[Start of section]

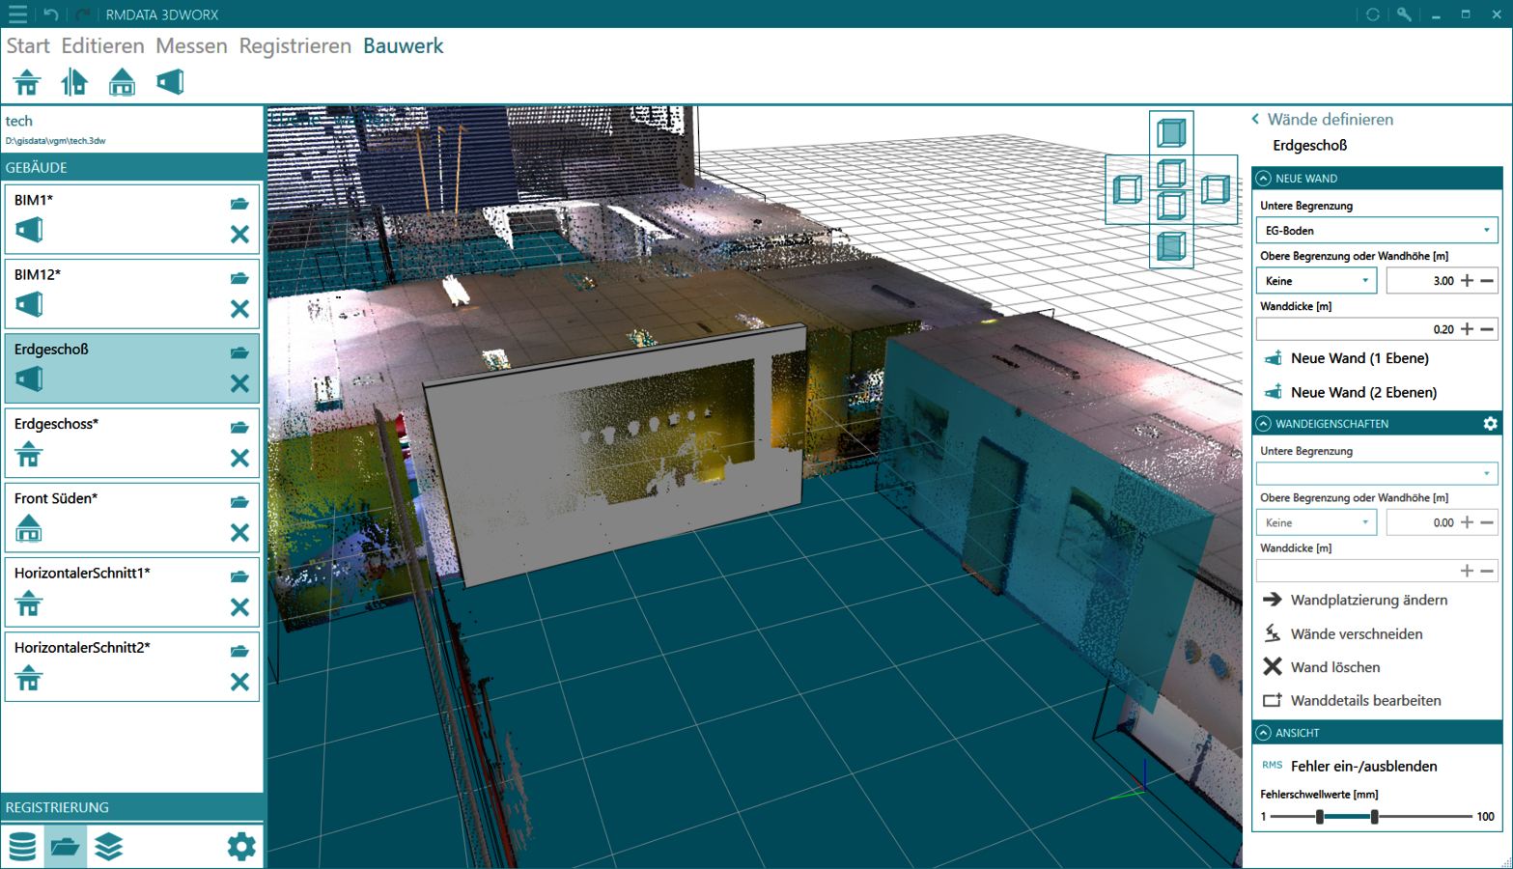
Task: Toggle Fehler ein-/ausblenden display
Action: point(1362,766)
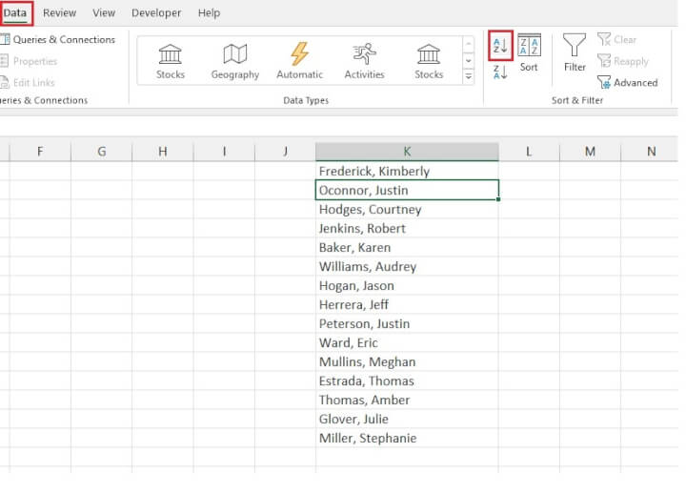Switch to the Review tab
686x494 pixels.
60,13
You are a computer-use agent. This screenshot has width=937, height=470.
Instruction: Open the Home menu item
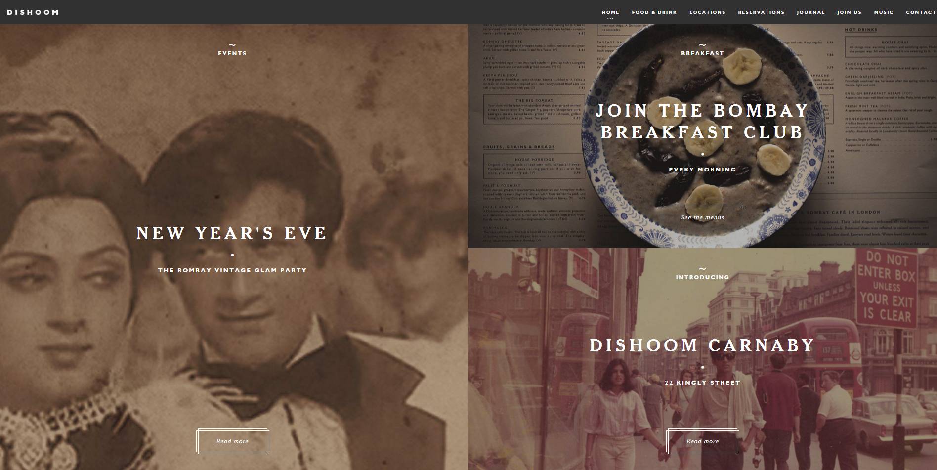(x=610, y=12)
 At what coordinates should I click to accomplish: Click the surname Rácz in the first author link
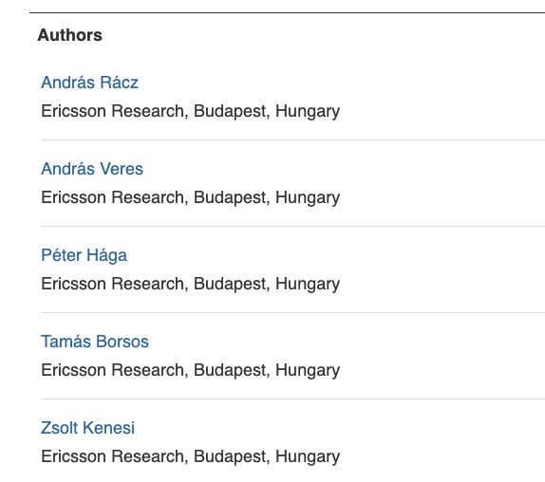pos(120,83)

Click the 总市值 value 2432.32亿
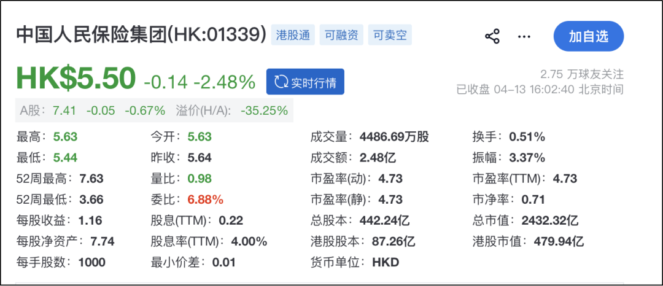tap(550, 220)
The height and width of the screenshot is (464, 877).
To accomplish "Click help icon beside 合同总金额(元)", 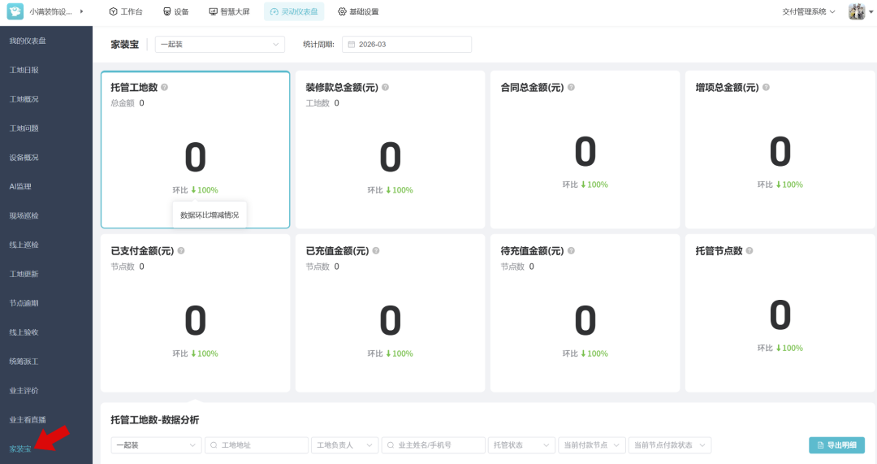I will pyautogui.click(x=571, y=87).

[End of section]

*Work instruction*:
Please go through the data above and copy each line that has the word "height".

*Completed task*:
You are a computer-use agent. This screenshot has width=937, height=470.
The height and width of the screenshot is (464, 877).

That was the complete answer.